Book-bot.com - read famous books online for free

In a German Pension by Katherine Mansfield
page 15 of 127 (11%)
"Yes, indeed, something homelike"--the Frau Oberregierungsrat patted my
hand--"and of no possible significance to you."

I felt a little crushed. Not at the prospect of losing that vision of
diamonds and blue velvet bust, but at the tone--placing me outside the
pale--branding me as a foreigner.

We dissipated the day in valid speculations. Decided it was too warm to
walk in the afternoon, so lay down on our beds, mustering in great force
for afternoon coffee. And a carriage drew up at the door. A tall young
girl got out, leading a child by the hand. They entered the hall, were
greeted and shown to their room. Ten minutes later she came down with the
child to sign the visitors' book. She wore a black, closely fitting dress,
touched at throat and wrists with white frilling. Her brown hair, braided,
was tied with a black bow--unusually pale, with a small mole on her left
cheek.

"I am the Baroness von Gall's sister," she said, trying the pen on a piece
of blotting-paper, and smiling at us deprecatingly. Even for the most
jaded of us life holds its thrilling moments. Two Baronesses in two
months! The manager immediately left the room to find a new nib.
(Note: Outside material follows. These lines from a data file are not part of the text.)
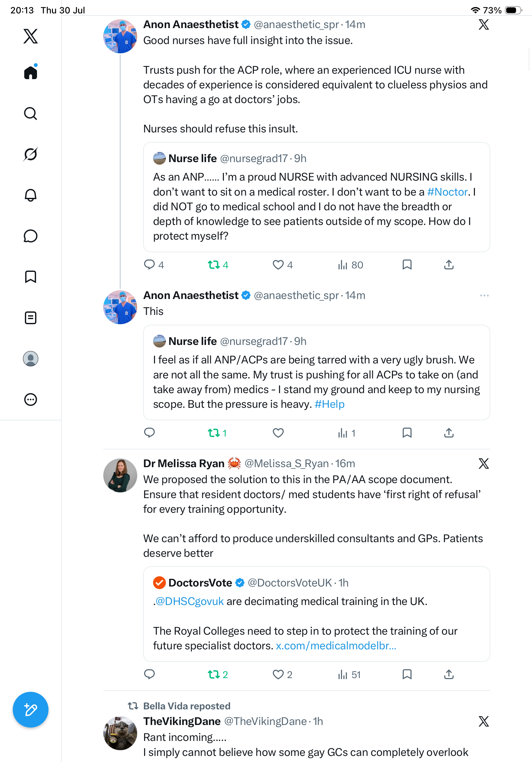The width and height of the screenshot is (532, 762).
Task: Open the #Noctor hashtag link
Action: point(447,192)
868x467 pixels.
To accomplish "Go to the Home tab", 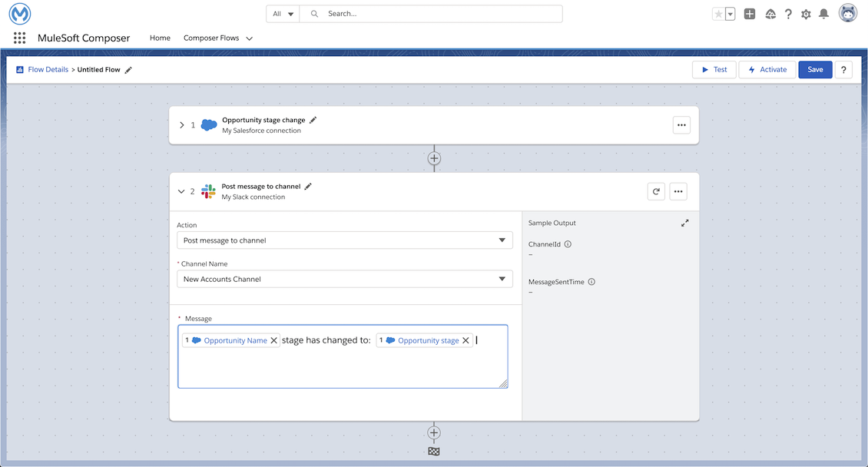I will pos(160,38).
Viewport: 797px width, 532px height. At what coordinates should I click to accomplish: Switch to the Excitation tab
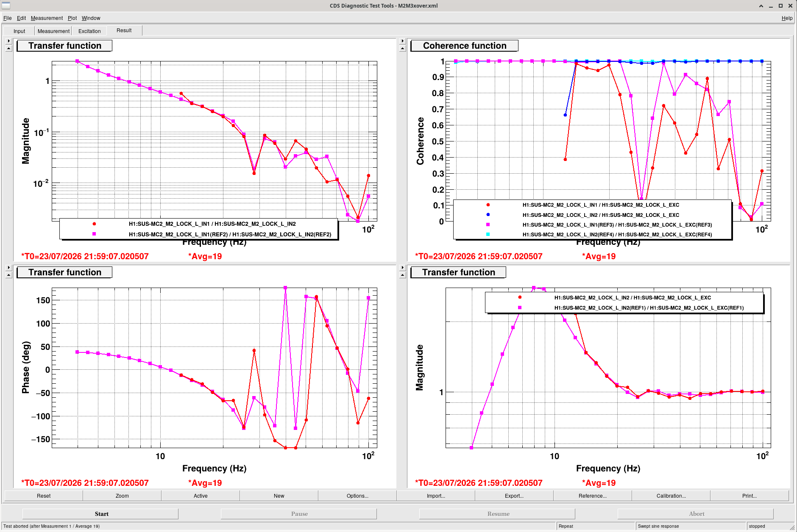[89, 31]
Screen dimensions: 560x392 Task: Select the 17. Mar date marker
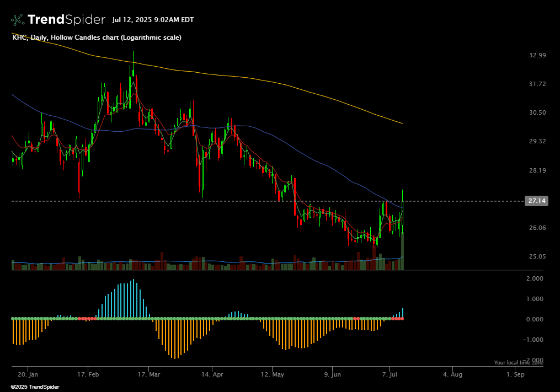click(x=149, y=374)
To my plebeian eyes that afflicted child was singularly unattractive. She
had the air of having been perpetually washed with a blue bag, and hair
like grey wool--dressed, too, in a pinafore so stiffly starched that she
could only peer at us over the frill of it--a social barrier of a
pinafore--and perhaps it was too much to expect a noble aunt to attend to
the menial consideration of her niece's ears. But a dumb niece with
unwashed ears struck me as a most depressing object.